Omaima Eldeeb – 2016-2020 – Flinders University PhD Scholar
Omaima Eldeeb is a graduate of Alexandria University’s, Faculty of Arts (2008), where she studied Greco-Roman Archaeology. She has worked as an underwater archaeological inspector in the Central Department of Underwater Antiquities in Egyptian Ministry of Archaeology from 2012 until 2016. She earned her MA (2014) at the Alexandria Centre for Maritime Archaeology & Underwater Cultural Heritage, where her thesis focused on how to apply in-situ preservation methods to underwater cultural heritage and at the same time provide public access to UCH. In 2020 Omaima completed her PhD at Flinders University.

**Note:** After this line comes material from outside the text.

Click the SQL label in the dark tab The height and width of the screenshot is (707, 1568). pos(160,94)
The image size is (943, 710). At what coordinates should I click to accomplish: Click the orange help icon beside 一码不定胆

“It is an absolute privilege to have been an Honor Frost Foundation (HFF) supported scholar. My PhD thesis and research project would have been impossible without the generous financial support from the HFF. My PhD study focussed on the amphorae/ceramics collections from ancient shipwrecks along Egypt’s Alexandria coastline. In my study I applied a network analysis approach to investigate Alexandria’s changing commercial ties and trade networks from the Hellenistic period until the late Roman period.
My PhD study aimed to track the changes in the maritime trade network overtime between Alexandria and the rest of the Mediterranean Basin. It provided a better understanding of Alexandria’s economy and how it was integrated within the broader Mediterranean world. It quantified the economic implications of these interactions and other commercial connectivity. Furthermore, employing a network analysis approach as an interpretive framework, the temporal, spatial and cultural data extracted from the various assemblages was used to draw conclusions on maritime trade and its impact on ancient Alexandria.”
Omaima is now planning to publish her thesis as a monograph.